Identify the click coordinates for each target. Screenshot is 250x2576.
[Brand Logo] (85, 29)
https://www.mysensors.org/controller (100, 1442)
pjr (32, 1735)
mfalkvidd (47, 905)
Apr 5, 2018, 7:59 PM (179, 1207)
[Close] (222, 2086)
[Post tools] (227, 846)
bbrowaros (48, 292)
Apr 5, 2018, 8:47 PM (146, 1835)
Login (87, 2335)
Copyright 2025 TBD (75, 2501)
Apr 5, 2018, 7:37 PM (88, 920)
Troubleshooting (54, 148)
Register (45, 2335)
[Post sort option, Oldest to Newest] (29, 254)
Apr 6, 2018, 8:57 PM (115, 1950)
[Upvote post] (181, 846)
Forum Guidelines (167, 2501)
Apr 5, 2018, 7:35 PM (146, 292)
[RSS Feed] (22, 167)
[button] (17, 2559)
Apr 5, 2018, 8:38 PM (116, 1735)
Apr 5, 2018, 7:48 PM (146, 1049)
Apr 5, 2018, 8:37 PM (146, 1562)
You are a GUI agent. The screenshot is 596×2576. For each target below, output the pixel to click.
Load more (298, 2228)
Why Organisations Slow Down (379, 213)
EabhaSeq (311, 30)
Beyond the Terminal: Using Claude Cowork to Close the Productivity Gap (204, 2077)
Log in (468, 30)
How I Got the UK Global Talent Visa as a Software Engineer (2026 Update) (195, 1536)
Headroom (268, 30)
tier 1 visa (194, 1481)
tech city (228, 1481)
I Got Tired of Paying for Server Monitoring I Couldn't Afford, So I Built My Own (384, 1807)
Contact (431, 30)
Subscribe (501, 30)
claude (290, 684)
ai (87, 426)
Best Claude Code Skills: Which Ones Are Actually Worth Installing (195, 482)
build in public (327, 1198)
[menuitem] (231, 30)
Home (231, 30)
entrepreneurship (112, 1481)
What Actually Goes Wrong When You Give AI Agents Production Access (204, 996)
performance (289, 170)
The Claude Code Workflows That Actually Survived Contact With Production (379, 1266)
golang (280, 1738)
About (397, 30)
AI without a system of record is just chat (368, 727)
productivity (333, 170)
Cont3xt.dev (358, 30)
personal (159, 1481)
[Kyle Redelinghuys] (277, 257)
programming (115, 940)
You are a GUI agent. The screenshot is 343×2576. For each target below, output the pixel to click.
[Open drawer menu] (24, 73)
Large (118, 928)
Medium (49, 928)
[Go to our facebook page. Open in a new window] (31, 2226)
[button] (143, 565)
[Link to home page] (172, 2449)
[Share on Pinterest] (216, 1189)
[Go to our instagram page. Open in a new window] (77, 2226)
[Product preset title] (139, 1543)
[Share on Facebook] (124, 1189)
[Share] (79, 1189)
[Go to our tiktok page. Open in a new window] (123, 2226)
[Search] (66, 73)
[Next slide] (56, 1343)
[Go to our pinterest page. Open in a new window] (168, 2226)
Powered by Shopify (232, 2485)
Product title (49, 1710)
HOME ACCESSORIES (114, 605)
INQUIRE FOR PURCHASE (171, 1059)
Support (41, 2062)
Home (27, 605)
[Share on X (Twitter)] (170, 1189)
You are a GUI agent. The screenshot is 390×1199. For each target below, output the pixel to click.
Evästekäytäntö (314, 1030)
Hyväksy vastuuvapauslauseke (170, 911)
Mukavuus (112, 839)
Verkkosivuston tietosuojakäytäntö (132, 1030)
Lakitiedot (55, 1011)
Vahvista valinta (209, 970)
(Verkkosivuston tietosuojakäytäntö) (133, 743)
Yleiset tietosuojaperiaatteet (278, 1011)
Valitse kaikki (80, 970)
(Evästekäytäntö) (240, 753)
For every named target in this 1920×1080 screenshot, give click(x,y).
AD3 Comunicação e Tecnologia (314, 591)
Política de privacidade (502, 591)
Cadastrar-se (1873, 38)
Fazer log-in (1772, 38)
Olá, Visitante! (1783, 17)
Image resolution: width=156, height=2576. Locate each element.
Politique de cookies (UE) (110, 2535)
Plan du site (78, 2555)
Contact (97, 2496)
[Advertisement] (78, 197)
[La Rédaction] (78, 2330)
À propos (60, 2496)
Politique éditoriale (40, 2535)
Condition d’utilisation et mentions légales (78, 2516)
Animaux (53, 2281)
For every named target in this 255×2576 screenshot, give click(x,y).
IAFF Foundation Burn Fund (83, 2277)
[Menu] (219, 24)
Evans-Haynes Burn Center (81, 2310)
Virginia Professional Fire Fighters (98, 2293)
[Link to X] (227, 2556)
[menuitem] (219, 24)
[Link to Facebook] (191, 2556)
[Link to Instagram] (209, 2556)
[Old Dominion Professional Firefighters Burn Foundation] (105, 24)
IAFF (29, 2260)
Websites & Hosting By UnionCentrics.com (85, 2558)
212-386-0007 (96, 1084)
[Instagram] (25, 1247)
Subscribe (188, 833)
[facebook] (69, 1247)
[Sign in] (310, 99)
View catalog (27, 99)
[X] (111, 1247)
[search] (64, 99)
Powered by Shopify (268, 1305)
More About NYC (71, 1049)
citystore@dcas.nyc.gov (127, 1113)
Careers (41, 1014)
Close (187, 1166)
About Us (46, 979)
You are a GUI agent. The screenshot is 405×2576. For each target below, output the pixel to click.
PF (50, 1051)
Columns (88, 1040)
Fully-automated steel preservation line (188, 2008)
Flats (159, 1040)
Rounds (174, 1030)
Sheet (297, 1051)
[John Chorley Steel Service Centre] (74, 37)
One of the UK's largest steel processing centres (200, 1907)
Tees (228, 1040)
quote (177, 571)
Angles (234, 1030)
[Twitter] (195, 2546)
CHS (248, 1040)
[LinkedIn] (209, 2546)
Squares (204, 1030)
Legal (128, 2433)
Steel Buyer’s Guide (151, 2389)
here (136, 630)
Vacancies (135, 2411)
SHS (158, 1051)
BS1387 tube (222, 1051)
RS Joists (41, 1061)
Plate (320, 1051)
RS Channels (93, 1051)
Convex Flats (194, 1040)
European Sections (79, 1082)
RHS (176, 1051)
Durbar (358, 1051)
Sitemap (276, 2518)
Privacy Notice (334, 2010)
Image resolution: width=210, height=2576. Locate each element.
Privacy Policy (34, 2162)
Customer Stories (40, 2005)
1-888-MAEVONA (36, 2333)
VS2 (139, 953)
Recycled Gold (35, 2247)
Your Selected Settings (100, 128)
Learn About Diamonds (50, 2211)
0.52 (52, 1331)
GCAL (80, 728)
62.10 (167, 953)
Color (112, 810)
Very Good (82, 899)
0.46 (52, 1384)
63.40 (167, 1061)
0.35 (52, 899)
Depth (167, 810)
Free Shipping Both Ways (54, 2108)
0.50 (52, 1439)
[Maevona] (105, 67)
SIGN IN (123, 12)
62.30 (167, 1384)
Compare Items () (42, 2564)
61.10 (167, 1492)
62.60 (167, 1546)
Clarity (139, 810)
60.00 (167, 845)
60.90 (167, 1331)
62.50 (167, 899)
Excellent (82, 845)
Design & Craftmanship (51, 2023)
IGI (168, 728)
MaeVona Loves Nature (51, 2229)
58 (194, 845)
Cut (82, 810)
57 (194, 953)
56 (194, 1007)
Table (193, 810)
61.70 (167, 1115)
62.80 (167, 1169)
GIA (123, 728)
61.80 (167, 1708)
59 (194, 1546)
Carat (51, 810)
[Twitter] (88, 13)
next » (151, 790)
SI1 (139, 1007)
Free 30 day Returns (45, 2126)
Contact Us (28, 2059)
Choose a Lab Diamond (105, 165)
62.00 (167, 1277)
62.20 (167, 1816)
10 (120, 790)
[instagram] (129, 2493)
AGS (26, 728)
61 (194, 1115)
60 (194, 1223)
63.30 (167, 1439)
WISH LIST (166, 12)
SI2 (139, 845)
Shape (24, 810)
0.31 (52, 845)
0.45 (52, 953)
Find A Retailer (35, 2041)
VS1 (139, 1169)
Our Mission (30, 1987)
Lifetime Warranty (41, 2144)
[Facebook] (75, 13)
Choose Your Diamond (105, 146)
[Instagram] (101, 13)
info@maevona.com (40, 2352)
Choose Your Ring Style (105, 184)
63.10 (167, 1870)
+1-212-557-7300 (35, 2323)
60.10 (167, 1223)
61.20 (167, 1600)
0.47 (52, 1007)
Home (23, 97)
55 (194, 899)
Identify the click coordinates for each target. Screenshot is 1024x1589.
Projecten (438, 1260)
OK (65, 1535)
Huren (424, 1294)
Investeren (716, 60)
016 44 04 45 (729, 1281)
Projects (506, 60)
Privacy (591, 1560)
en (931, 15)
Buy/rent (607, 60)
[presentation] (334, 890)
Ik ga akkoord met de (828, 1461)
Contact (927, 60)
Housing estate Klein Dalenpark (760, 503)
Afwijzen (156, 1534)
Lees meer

Aim of the exercise:
In the entries above, find the line holding "bbrowaros (48, 292)" and the line holding "[RSS Feed] (22, 167)"; print both of them and every line between, exactly, and nothing else.

Finished task:
bbrowaros (48, 292)
Apr 5, 2018, 8:47 PM (146, 1835)
Login (87, 2335)
Copyright 2025 TBD (75, 2501)
Apr 5, 2018, 7:37 PM (88, 920)
Troubleshooting (54, 148)
Register (45, 2335)
[Post sort option, Oldest to Newest] (29, 254)
Apr 6, 2018, 8:57 PM (115, 1950)
[Upvote post] (181, 846)
Forum Guidelines (167, 2501)
Apr 5, 2018, 7:35 PM (146, 292)
[RSS Feed] (22, 167)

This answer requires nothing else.